Software has seen a radical shift away from stand alone applications and one that embraces the ability to include a distributed architecture of external services.

Some of these risks were expertly explained by a talk at the RSA conference by Johannes Ullrich and Jason Lam in their presentation Attack & Defend: Protecting Modern Distributed Applications and Components. This presentation presented how a sophisticated attacker could exploit weaknesses in the distributed architecture of an application and also how such an attack could be defended. What made this presentation so captivating is that the presenters each took on a role, one as an attacker that explained his attack path, played by Jason Lam, and then the defender who explained his defense strategy. This unique presentation style gave fantastic insight into both the mind of an attacker and defender, or a red team and blue team if you will.

Secrets inside a secret

During the presentation they explained how an attacker could manipulate an authentication token to be able to use it for malicious purposes. To do this they used an example of a bearer token, this the modern day version of a session ID cookie and regularly used in modern development to authenticate a user. What was particularly interesting in this example is that the attacker used his own credential. This means it wasn’t a credential that was leaked or stolen, it was generated using the correct authentication process and then accessed using commonly available development tools built into a web browser. It wasn’t the token itself that provided access to the services, it was the information that they could extract from this token that was used.

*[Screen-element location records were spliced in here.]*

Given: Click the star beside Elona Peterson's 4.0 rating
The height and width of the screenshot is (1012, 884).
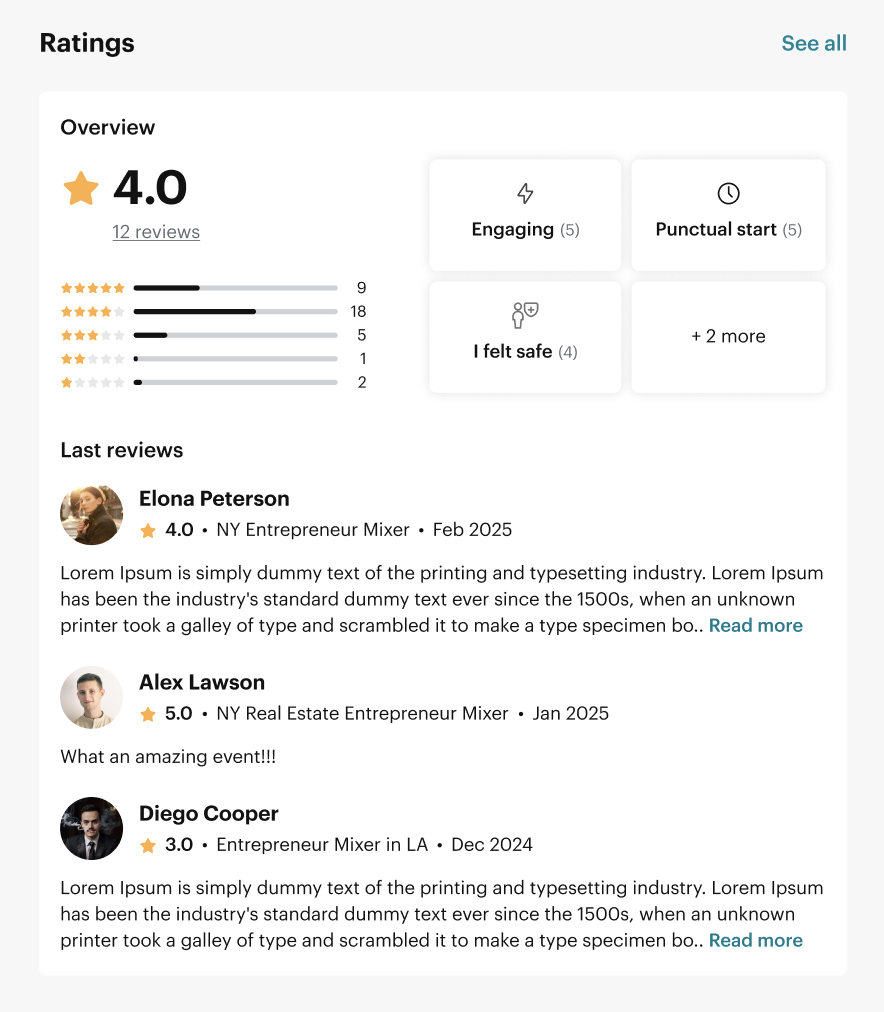Looking at the screenshot, I should coord(148,531).
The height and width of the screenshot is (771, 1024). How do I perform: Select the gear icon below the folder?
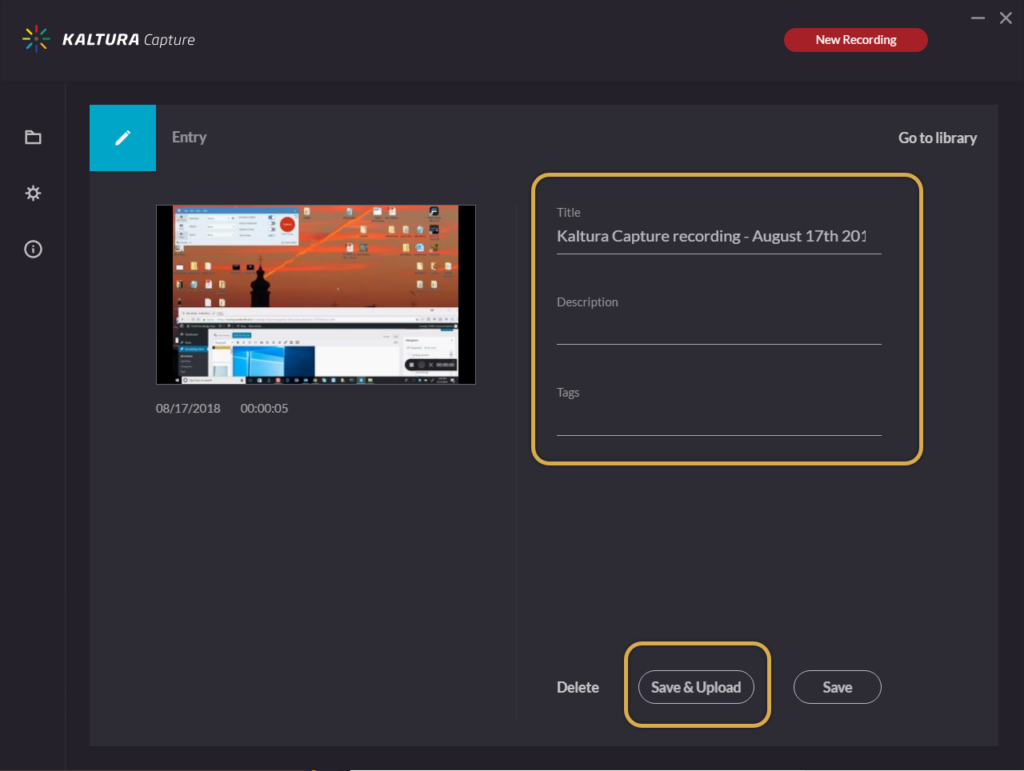click(x=32, y=193)
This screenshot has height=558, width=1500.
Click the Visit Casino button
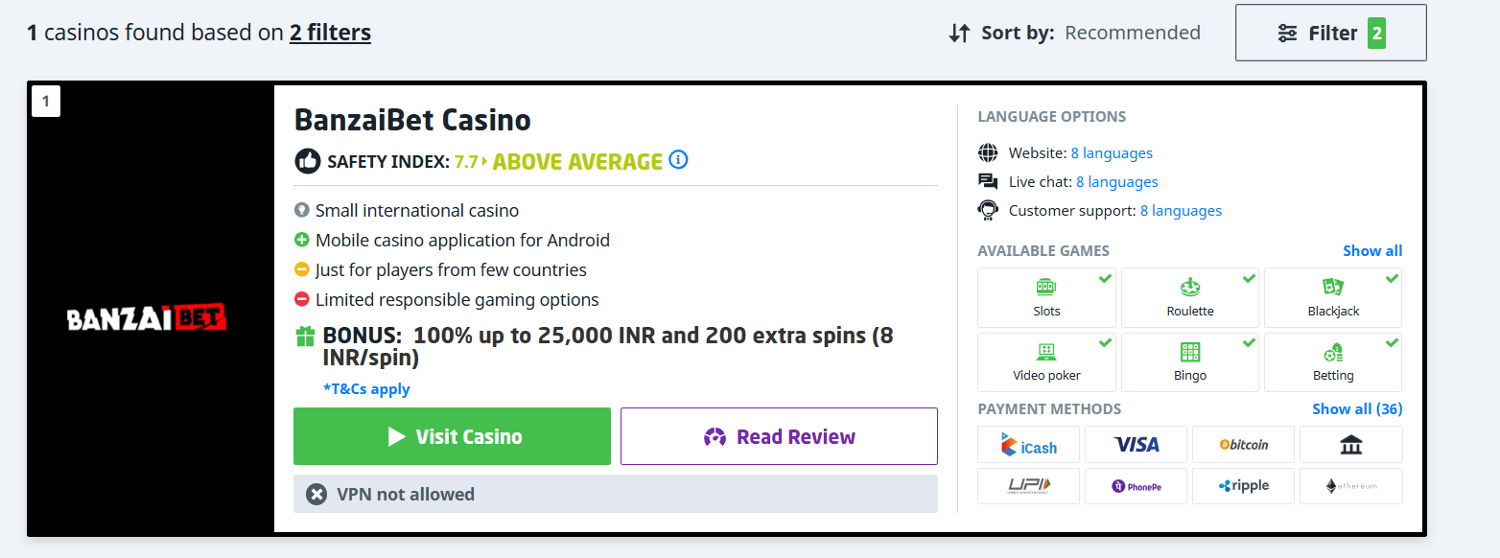[452, 436]

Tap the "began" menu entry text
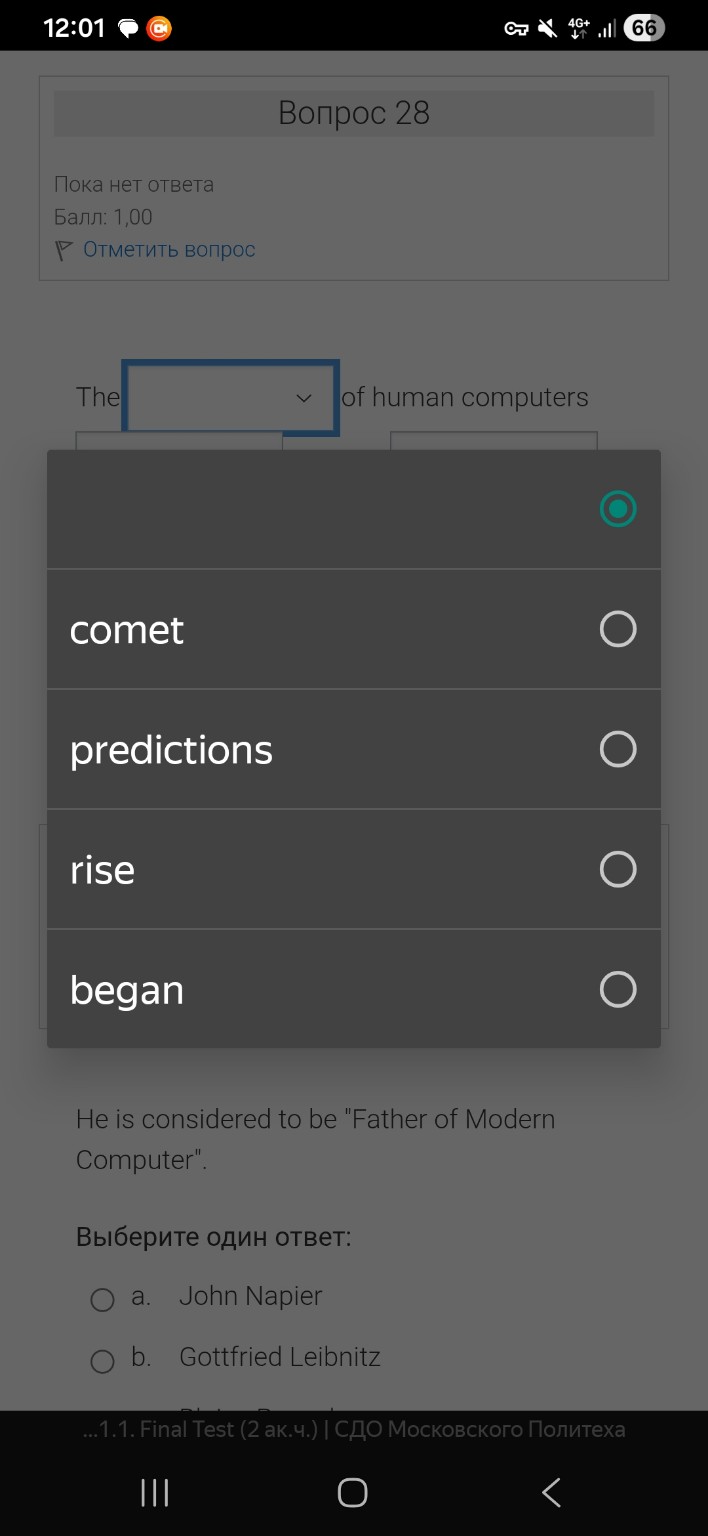(x=127, y=990)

In one example Jason used this token with some CURL commands to bypass an api gateway and communicate directly with the backend. This means that they were able to bypass much of the controls the gateway established and gain access to protected information. In another example they used a tool jwt.io and showed all the information that can be extracted from the bearer token. In its native state the bearer token is unreliable cypher text, but buried inside is readable information. Using jwt.io they were able to extract useful information from the bearer token to identify different services that used this token, this allowed them to map out what Jason called the juicy targets. The targets in their example were not designed to be accessed by the user through the interface, but because they knew the services existed based on information from the bearer token, they were able to interact with these services.

Of course these attacks were then reviewed by Johannes who explained what his defense strategy would be, but rather repeat the talk I suggest you check out the presentation itself.

View full presentation on RSA on demand

Key takeaway

The most fascinating takeaway from this presentation was again, that this is not a credential that was leaked or stolen and compromised. It was the attacker's own authentication token granted through the regular authentication process. Jason was able to then use and manipulate the credential, in this case a bearer toke,  to be able to uncover more information and stretch the credential to grant them higher level access.